James Cullinane

September 6 through October 4, 2009

Opening reception: September 6, 2009, 5 - 7pm

James Cullinane

James Cullinane
Vault Rift 6 (detail), 2009
Map pins and print on vellum on panel


12" x 12"

For more than 10 years Mr. Cullinane has been exploring the metaphorical power and psychological significance of children's book and dictionary illustrations. Through laborious process Cullinane transforms illustration into complex, often seemingly nonsensical images that float somewhere between the figurative and non-figurative. In the Vault series Cullinane flips, turns and inverts copies of a dictionary illustration of a Gothic arch into geometric abstractions as in Vault Rift 9 and adheres them to a poster pinup board on panel with glue and black or white map pins. The illustrations are architectural yet flat and two dimensional while the map pins rise above the surface simultaneously reminding the viewer of the illusion of dimension in the illustration and the actual dimension of the pins and panel. The tension between fictional or implied space and physical space is central to Cullinane's studio practice. For this artist, process is the best avenue for exploring the tension between these two types of spaces. This process, “has to do with finding a way to move beyond what I think I know about an image…” to arrive at something more meaningful.

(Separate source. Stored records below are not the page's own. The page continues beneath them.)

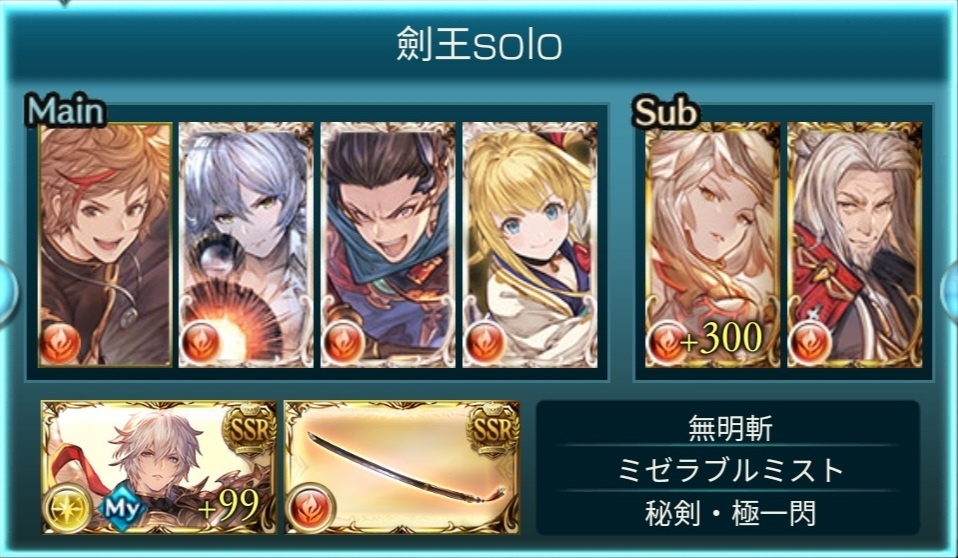Image resolution: width=958 pixels, height=558 pixels.
Task: Click the fire element icon on blonde girl card
Action: coord(484,342)
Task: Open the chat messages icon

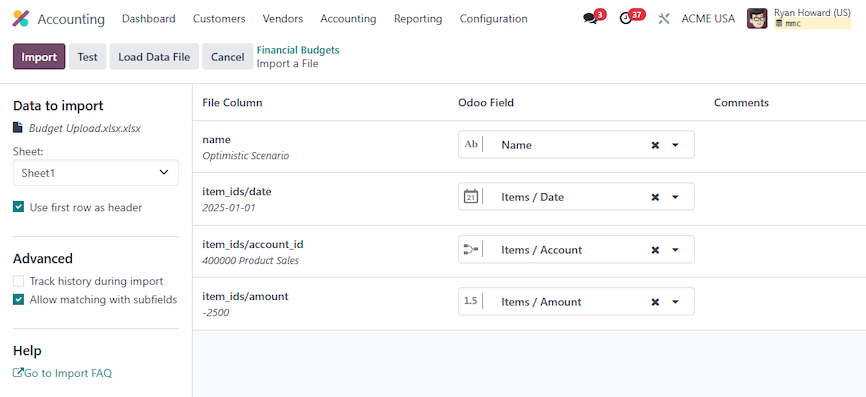Action: point(590,19)
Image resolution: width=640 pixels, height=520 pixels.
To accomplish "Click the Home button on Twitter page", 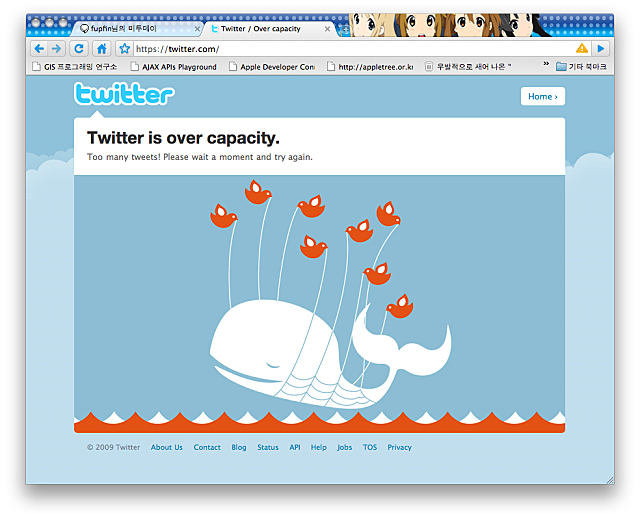I will (x=543, y=96).
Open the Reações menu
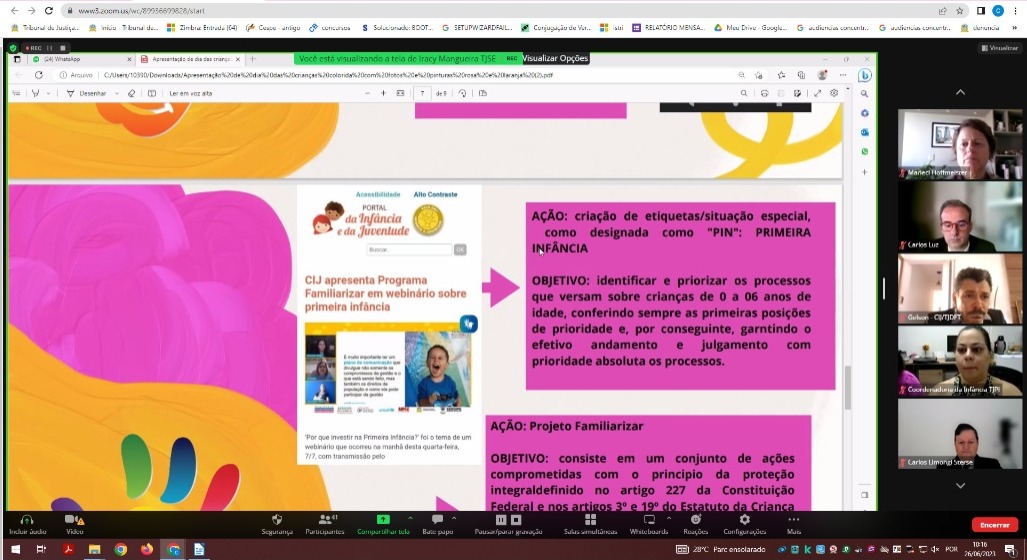Viewport: 1027px width, 560px height. pos(695,520)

In another series involving illustrations from a Spanish fascist exercise book for children, the artist layers and inverts multiple copies of children at play. Sometimes the image is reproduced in nothing but map pins (silver, black or white or a combination of the three) as in, Jacob Legna diptych. The obvious intensity of the source material here needs no mention, however, this meaning is lost to the viewer even more than the images are lost through the process of repetition, inversion and/or layering.

In his dictionary collages Mr. Cullinane set himself an algorithm of combining two words with their respective illustrations. The results are tiny black and white collages of strange new oddities like a Gloxigen Mask, which is a word and image combination of glockenspiel and oxygen mask. Cullinane's images may be enigmatic but they are physically layered and contain multiple metaphorical meanings.

James Cullinane received his BFA from the Cooper Union for the Advancement of Art and Science in 1979. He lives and works in Jackson Heights, Queens, NY.